• What you should do: Each line of the data below that includes the string "agent" must be copied.

*** Study material ***

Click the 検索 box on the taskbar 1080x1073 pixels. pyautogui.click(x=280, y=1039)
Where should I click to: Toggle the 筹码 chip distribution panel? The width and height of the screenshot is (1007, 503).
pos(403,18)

*** End of Study material ***
*** Study material ***

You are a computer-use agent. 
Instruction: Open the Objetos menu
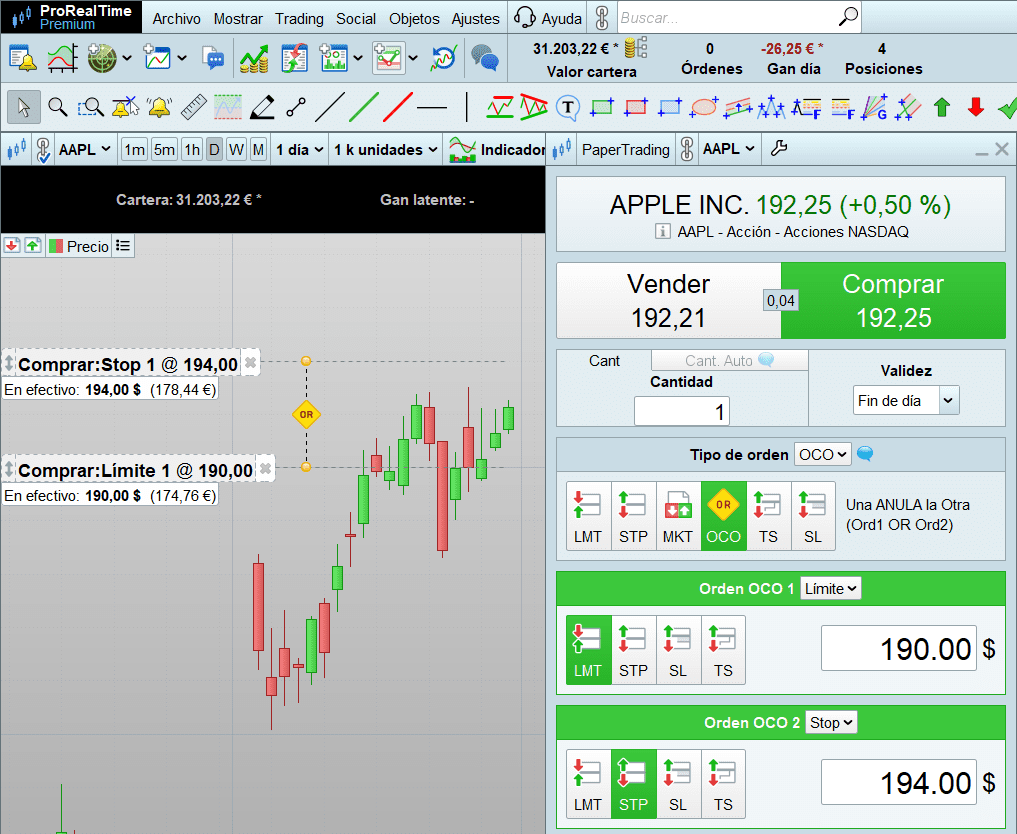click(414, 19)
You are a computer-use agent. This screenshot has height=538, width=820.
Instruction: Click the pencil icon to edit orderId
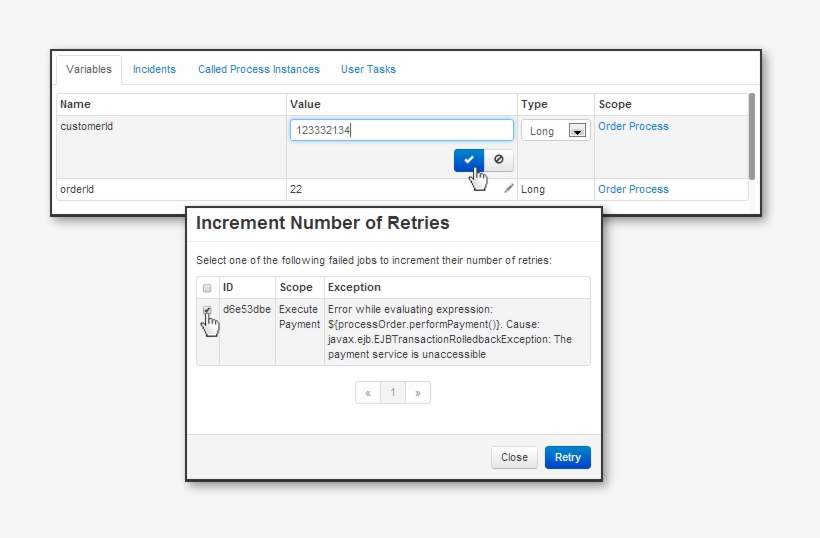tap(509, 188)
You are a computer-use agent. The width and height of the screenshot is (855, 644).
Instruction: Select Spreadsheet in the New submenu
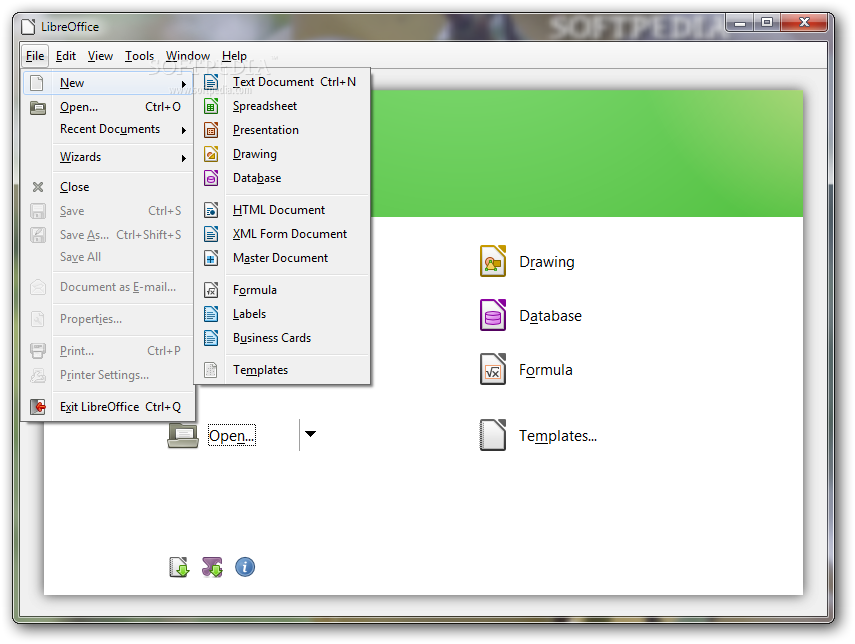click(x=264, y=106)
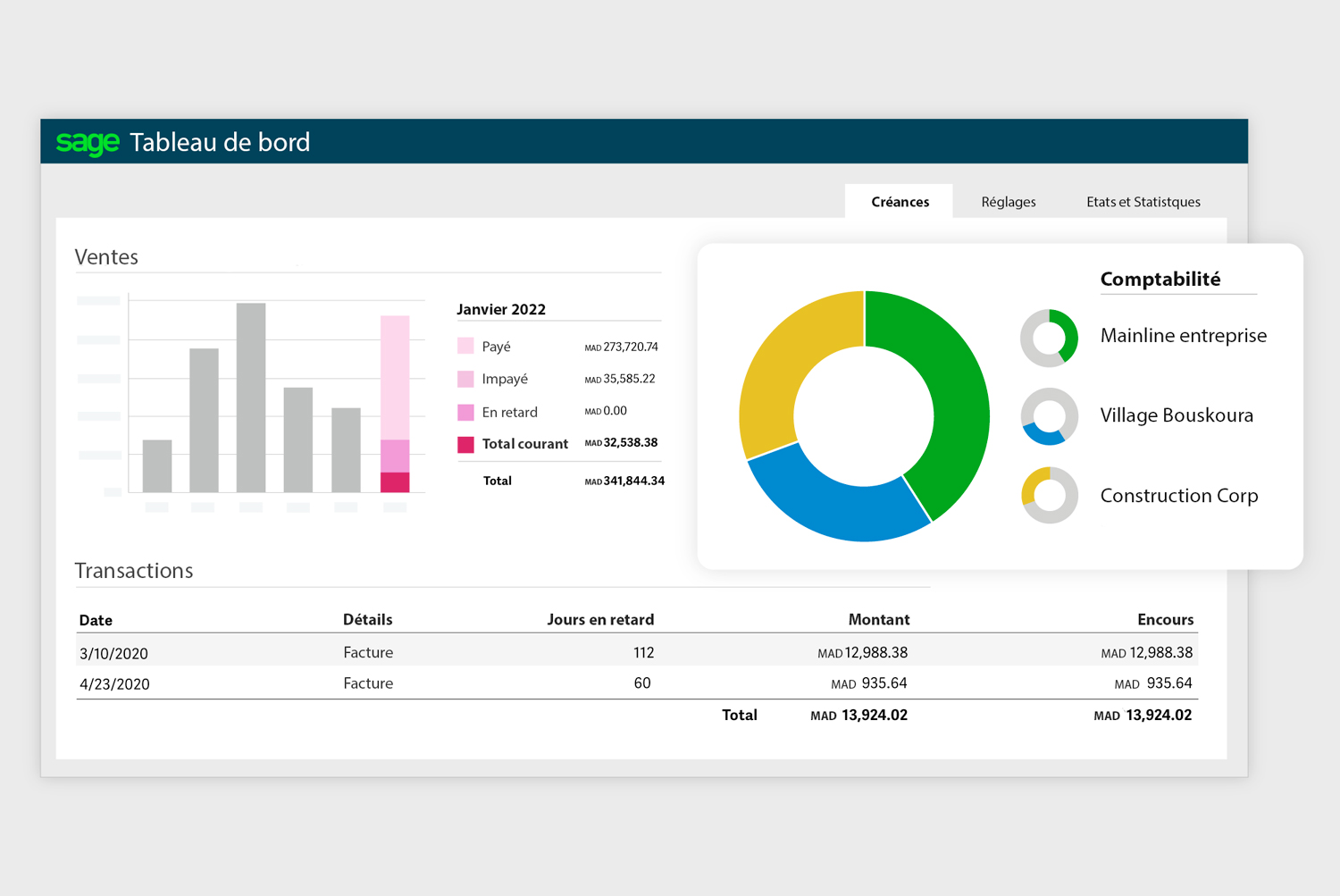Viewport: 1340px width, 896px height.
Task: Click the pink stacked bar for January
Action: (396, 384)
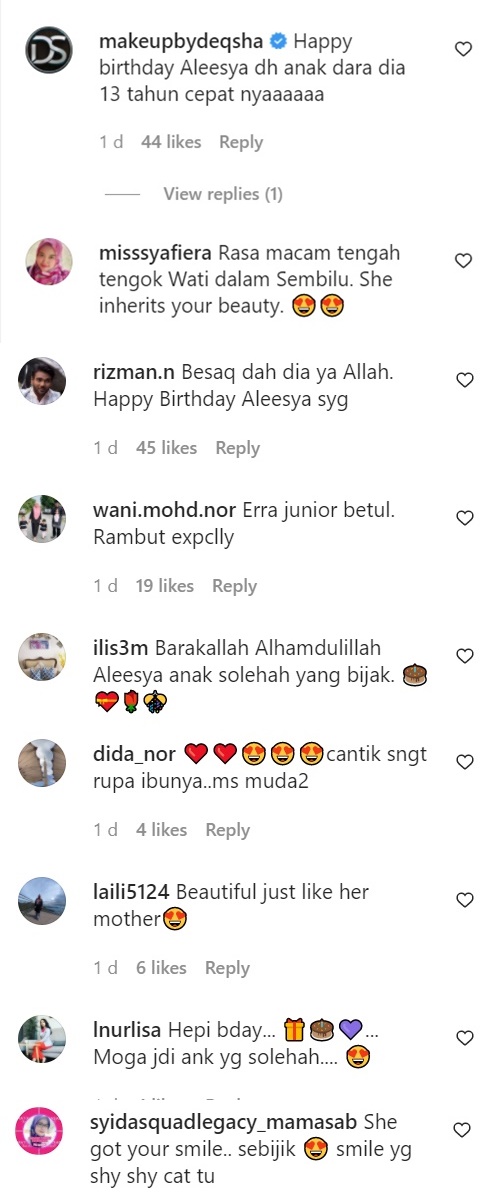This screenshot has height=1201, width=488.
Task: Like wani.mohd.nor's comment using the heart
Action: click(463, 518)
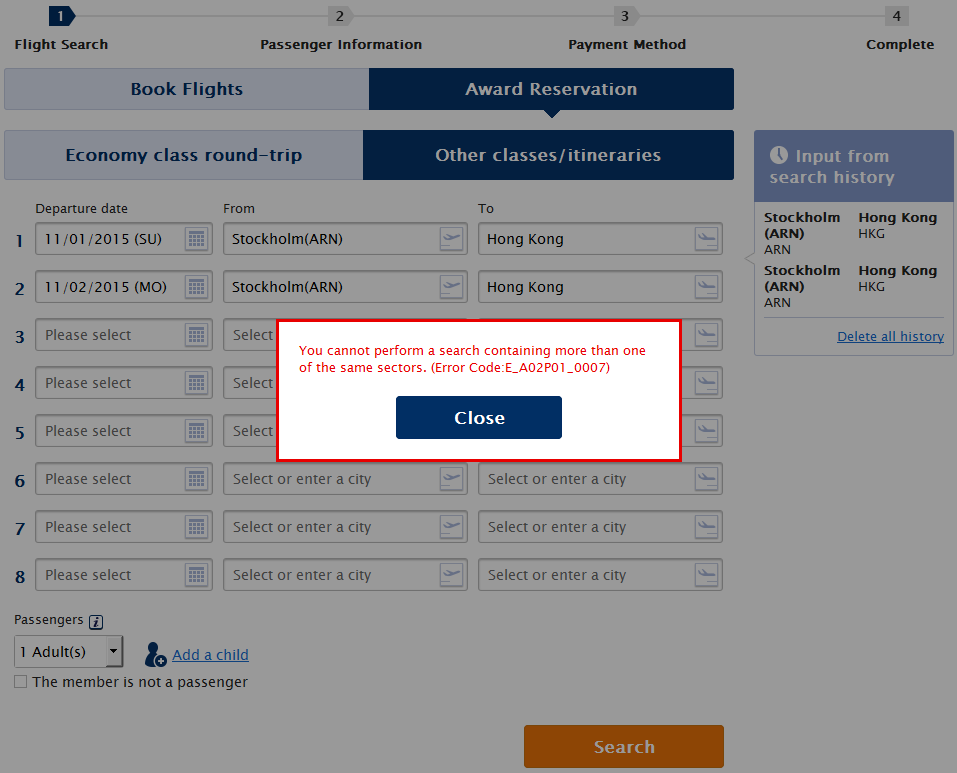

*** End of Study material ***
*** Study material ***

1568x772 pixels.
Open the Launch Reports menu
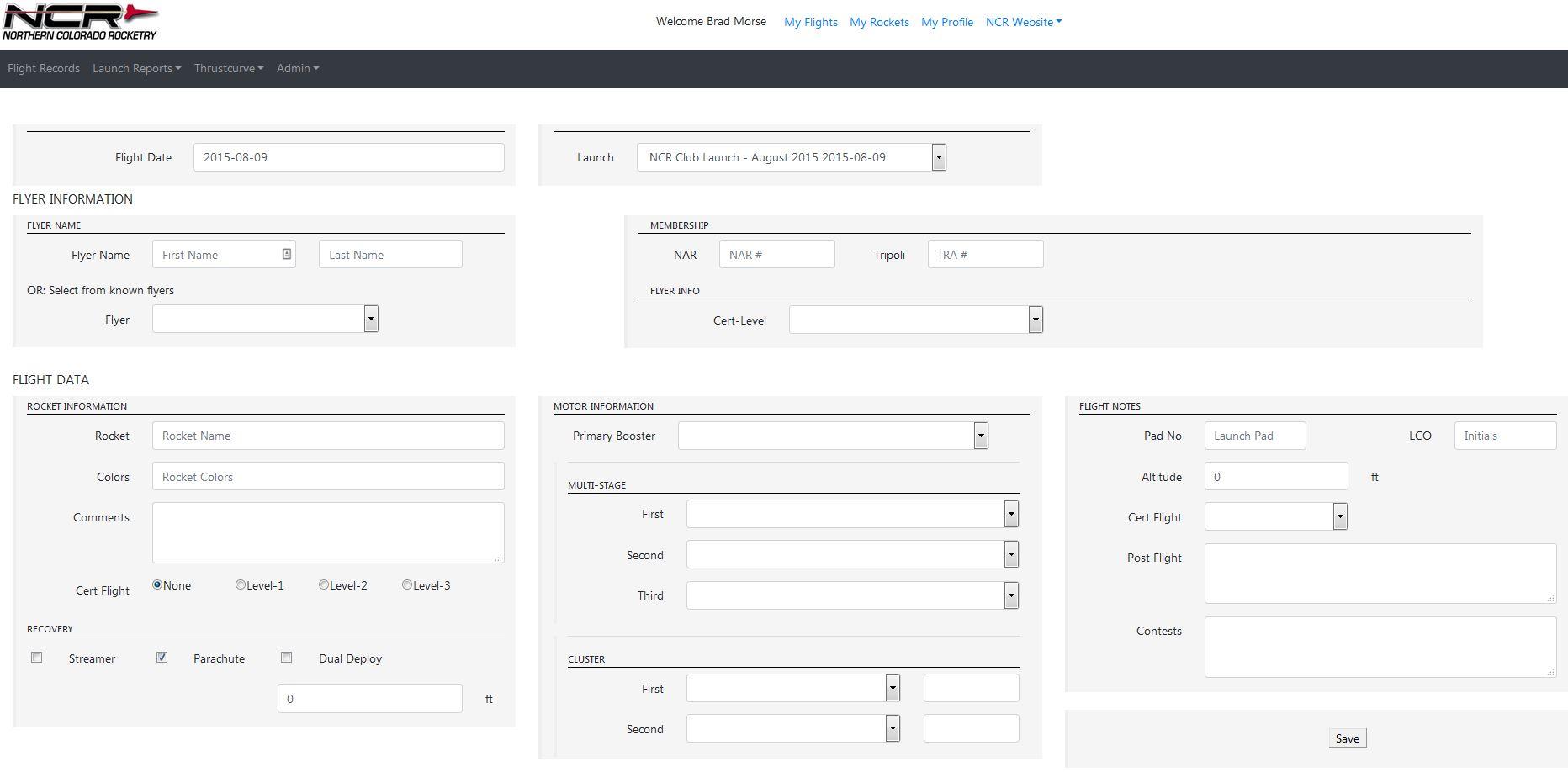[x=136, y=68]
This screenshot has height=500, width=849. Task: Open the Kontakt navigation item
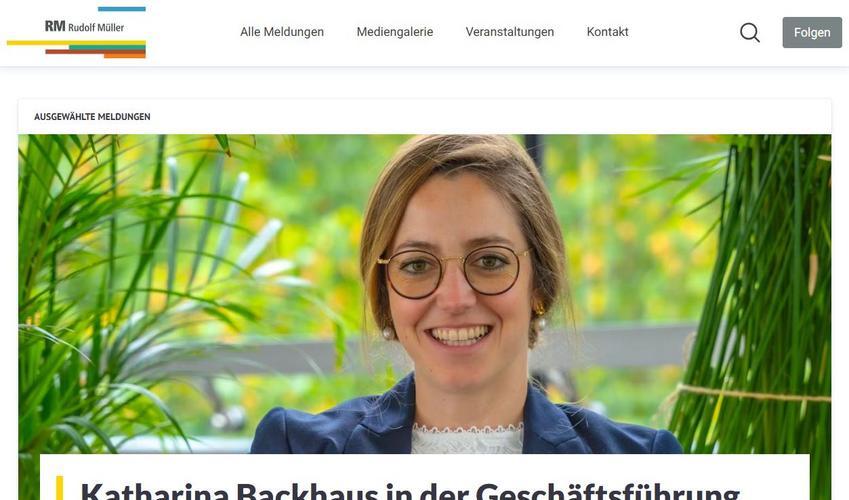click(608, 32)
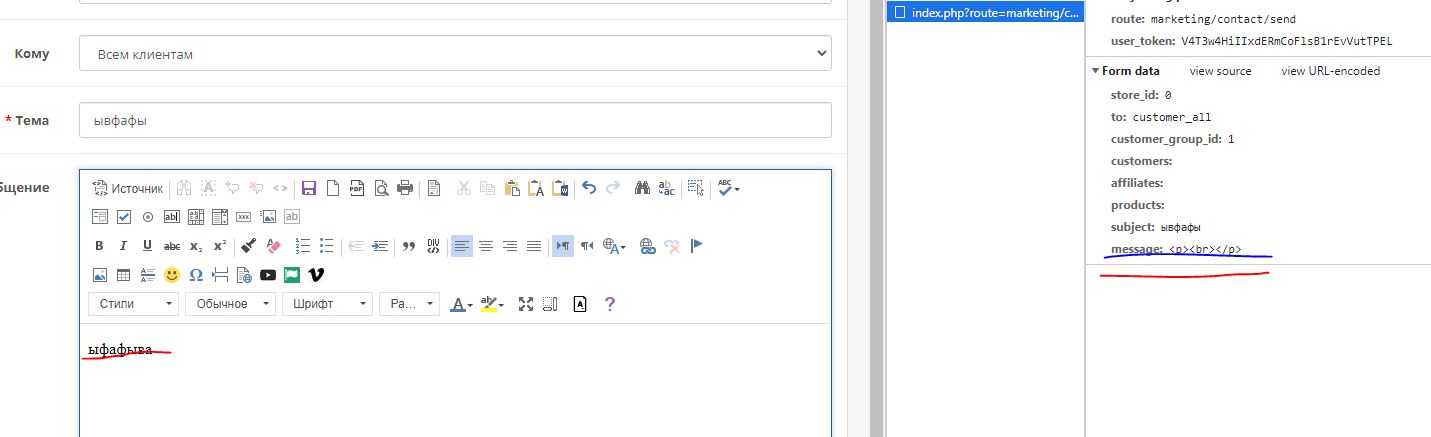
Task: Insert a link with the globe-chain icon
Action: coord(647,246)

*** End of Study material ***

• Exercise result:
You are a computer-use agent. 
You are a computer-use agent. This screenshot has height=538, width=820.
You are a computer-use agent. The width and height of the screenshot is (855, 644).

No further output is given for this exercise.